Aí, o administrador teria razão para se declarar surpreendido. Mas
essa não é a realidade. Pelo contrário, o Hospital de Santa Maria
sempre tem sido referido como estando envolvido numa teia de
corrupção, pequena, média ou grande, que tem resistido a
diferentes tentativas para a destruir. O Hospital de Santa Maria é
aquele hospital que, há alguns anos, mereceu uma menção pública
do ministro da Saúde a ameaças feitas à integridade física de um
administrador e da sua família devido às suas tentativas para
romper com essa teia de interesses e influências.
Mais: o anterior
director clínico do hospital, Miguel Oliveira e Silva, demitiu-se há
meses e apresentou queixas às autoridades (ainda não investigadas)

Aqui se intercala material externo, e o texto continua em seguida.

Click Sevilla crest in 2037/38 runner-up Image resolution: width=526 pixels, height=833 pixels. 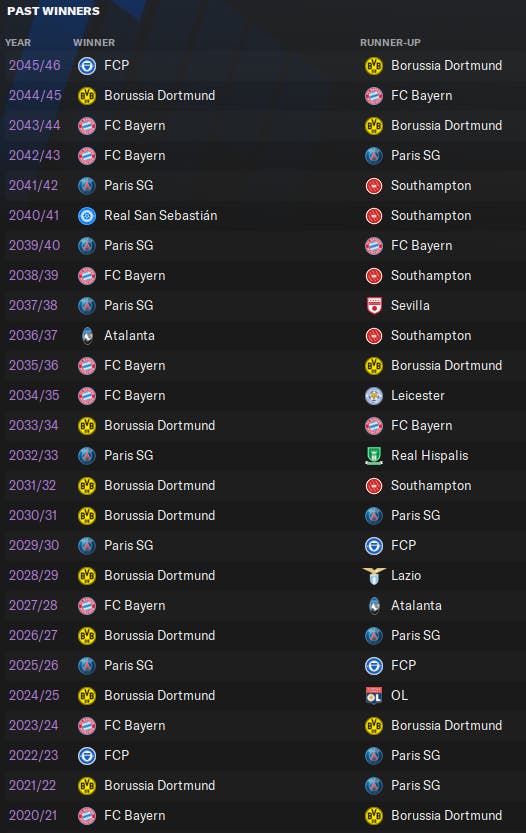pyautogui.click(x=374, y=305)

devido a irregularidades na compra de material e na realização de
obras no hospital. “Não estou surpreendido com as conclusões
deste estudo”, foi o seu comentário.
Mais ainda:
confrontado com as declarações constantes neste estudo, o
bastonário da Ordem dos Médicos declarou: “Tenho dúvidas de que
nos outros hospitais [a situação] seja substancialmente diferente.”
E mais ainda:
Adalberto Campos Fernandes, que foi presidente do conselho de
admnistração do Santa Maria até 2009, a quem foi pedido um
comentário, quis apenas declarar-se “solidário com os 95% de
trabalhadores da unidade” que considerou idóneos.
Ou seja: existem
razões para considerar que a situação no Hospital de Santa Maria,
apesar de poder ser melhor do que há dez anos, é ainda
profundamente malsã, que existem ineficiências e injustiças no seu
funcionamento, corrupção, privilégios de grupos e influências
indevidas de interesses privados.
E é infeliz que,
perante essas razões, o seu responsável máximo pretenda matar o
mensageiro.
Finalmente, é
igualmente infeliz que, perante a polémica, a Universidade Nova de
Lisboa tenha querido vir a público afirmar que o “estudo é da
exclusiva responsabilidade dos investigadores envolvidos e não
reflete a posição institucional [daquela] universidade”. Por um
lado, trata-se de declarar o óbvio. Mas quando uma universidade faz
questão, à cautela, de se dessolidarizar de um investigador que
pode ter pisados alguns calos, isso não diz bem do seu carácter. Os
hospitais merecem melhores dirigentes e as universidades também.